魚へんの漢字がプリントされた巨大な湯飲み(京都市東山区・漢字ミュージアム)

無いものがひょっこり現れるイメージだったらしい。漢字で鮪(まぐろ)の「有」の意味だ。そのクロマグロが夏前、丹後の伊根沖で異例の豊漁になった。

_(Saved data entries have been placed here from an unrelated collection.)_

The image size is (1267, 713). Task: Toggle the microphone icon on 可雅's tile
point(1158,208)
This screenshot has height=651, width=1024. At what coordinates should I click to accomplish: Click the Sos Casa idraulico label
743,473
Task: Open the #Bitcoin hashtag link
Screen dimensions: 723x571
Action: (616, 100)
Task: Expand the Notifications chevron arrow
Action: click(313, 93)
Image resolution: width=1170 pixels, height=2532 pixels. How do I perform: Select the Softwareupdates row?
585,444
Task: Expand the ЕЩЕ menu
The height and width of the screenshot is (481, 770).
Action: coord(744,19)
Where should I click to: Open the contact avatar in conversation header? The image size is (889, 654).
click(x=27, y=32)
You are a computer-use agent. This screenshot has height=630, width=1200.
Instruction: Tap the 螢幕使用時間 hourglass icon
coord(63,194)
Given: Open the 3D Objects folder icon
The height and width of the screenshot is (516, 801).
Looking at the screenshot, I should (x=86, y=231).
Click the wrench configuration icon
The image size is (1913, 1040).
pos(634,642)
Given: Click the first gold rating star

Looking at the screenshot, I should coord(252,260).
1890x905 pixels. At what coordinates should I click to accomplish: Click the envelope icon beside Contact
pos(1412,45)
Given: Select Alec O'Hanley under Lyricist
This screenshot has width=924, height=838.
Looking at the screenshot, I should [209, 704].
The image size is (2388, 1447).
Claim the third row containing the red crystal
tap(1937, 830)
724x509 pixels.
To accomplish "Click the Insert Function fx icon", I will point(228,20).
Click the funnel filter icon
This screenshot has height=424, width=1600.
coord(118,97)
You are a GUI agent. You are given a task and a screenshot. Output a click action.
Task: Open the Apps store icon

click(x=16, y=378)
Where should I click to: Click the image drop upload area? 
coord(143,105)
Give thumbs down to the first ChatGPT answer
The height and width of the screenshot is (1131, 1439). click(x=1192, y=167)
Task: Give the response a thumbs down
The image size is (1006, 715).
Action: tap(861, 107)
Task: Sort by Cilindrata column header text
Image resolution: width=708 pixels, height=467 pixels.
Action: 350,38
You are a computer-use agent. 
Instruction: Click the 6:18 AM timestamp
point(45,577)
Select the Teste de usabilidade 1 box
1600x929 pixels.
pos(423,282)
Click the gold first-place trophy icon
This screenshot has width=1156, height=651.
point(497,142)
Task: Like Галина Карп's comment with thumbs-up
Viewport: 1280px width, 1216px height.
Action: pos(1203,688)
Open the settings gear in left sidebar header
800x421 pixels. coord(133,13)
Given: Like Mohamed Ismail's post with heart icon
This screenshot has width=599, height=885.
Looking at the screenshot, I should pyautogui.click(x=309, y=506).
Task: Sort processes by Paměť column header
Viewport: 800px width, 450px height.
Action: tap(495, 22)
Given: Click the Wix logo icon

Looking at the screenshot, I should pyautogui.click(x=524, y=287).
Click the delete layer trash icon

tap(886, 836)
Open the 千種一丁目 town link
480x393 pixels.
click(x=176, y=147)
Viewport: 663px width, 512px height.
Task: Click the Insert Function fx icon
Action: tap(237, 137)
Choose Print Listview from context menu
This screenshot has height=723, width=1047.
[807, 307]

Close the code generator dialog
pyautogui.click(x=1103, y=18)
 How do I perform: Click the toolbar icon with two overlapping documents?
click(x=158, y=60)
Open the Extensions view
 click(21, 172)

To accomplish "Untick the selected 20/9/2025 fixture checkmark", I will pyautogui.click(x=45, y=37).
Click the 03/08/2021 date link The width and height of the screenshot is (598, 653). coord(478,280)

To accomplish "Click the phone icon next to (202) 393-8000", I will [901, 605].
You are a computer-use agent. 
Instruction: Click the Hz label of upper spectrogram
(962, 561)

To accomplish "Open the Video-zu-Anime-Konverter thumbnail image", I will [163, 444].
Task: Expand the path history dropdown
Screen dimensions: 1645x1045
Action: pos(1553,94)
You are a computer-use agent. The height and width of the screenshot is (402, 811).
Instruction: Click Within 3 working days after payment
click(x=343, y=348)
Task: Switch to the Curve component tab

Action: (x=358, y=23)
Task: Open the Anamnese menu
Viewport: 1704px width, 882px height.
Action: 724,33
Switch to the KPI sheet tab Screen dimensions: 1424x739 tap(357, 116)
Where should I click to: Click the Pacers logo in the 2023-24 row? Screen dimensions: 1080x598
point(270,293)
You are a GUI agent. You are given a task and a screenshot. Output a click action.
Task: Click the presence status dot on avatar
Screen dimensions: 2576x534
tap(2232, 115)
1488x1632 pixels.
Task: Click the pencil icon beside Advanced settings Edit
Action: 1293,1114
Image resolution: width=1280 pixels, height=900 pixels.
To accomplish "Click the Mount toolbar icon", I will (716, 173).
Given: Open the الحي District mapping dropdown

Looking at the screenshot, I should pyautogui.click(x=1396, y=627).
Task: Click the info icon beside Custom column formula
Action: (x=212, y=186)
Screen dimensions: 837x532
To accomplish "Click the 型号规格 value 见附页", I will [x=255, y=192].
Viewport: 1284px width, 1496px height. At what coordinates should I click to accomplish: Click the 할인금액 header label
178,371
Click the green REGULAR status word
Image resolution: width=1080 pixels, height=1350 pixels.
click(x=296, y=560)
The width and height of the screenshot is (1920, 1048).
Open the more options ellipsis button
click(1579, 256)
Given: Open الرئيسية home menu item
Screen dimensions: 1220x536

秋が進むと、日本海の底魚ご三家が人気を呼ぶ。ハタハタ、ニギス、カレイで、こちらは「鰰(鱩)」「似鱚」「鰈」と書く。高尚さ、めでたさを感じ、食べるのも楽しくなる。

魚へん漢字の成り立ちを解説した『魚偏漢字の話』など

魚へんの漢字は、日本で作られた国字が多い。漢字が伝来した5世紀以降、主に淡水魚を食した中国では海の魚を表す字が少ないため、独自に考案。生態や故事、漁期などからストレートに表現したとか(加納喜光「魚偏漢字の話」)。

そんな古くからの愛着が年々薄れている。食の多様化で魚離れが進むとともに、水産業を支える人手不足と高齢化が深刻だ。京都府内の漁業就業者は2年前に800人を割り、20年間で半減した。

海の民学舎の募集ポスターを掲げる今春入舎した研修生(宮津市小田宿野)

漁師を育てる府や漁協の「海の民学舎」(宮津市)も研修生の確保に悩む。来春の入舎に向けてPRに注力し、募集も早めたが希望者は1人。期間を延ばし、年明けまで待つ。

毎月3日から7日は水産庁が定めた「さかなの日」。漁業の再興はデジタル技術の活用が鍵とも言われるが、家庭の献立にどう添えてもらうか。旬の魚が消えた食卓は、魚へんに「無」で「あじけない」と読む⁉ こうならないように。